* _The task_: In the listing, change "dropdown" to "drop-down list" in the part that opens with the line containing "Screen dimensions: 953x425" and closes with the line containing "Action: pos(681,442)". Reproduce only that part and leave everything else unchanged.

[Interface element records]
►

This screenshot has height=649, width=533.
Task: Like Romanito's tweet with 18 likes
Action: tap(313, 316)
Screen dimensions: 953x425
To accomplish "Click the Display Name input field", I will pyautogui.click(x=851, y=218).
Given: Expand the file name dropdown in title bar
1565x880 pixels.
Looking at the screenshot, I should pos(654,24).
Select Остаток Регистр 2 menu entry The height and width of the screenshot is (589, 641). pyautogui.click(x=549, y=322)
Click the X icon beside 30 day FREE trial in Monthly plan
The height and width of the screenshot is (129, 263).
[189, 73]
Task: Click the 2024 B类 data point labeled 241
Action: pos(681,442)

◄
►

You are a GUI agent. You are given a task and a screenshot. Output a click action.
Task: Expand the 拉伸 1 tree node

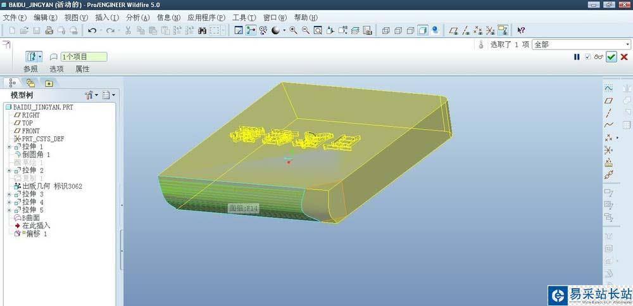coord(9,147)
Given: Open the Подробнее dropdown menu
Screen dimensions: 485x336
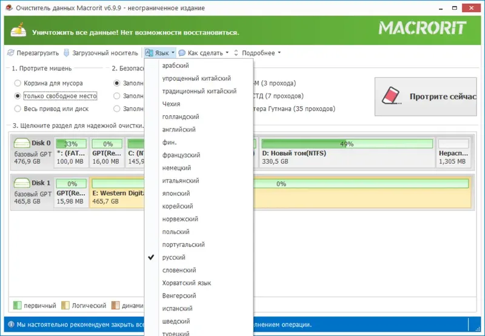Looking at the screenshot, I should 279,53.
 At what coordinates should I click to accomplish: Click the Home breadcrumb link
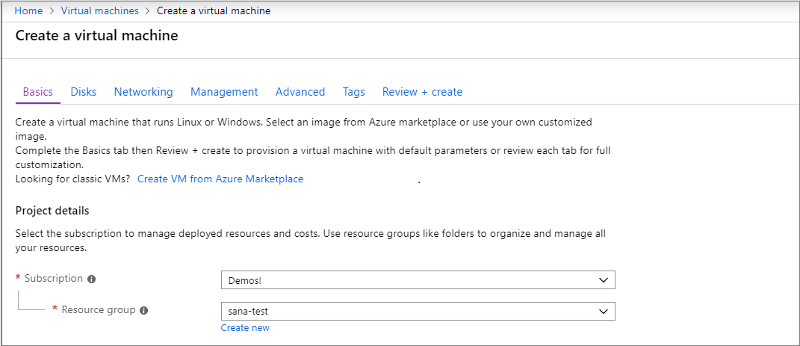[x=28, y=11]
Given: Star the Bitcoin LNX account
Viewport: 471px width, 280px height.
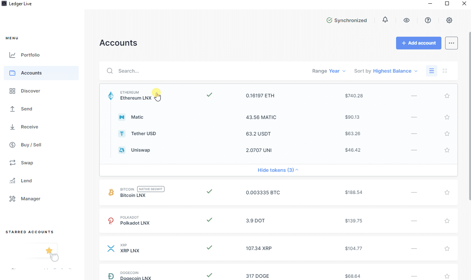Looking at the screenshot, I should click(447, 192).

◄
►

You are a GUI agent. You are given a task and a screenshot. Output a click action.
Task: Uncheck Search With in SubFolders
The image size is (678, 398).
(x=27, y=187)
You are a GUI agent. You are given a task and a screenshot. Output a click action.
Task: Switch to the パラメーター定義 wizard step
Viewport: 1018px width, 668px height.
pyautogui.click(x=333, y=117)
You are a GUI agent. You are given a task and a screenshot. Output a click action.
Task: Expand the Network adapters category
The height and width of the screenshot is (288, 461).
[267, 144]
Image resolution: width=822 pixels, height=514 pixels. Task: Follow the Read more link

◄

* _Reply_:
Screen dimensions: 953x425
To accomplish "Click the Display Name input field", I will pyautogui.click(x=851, y=218).
Given: Expand the file name drop-down list in title bar
1565x880 pixels.
Looking at the screenshot, I should pos(654,24).
Select Остаток Регистр 2 menu entry The height and width of the screenshot is (589, 641). pyautogui.click(x=549, y=322)
Click the X icon beside 30 day FREE trial in Monthly plan
The height and width of the screenshot is (129, 263).
[189, 73]
Task: Click the 2024 B类 data point labeled 241
Action: pos(681,442)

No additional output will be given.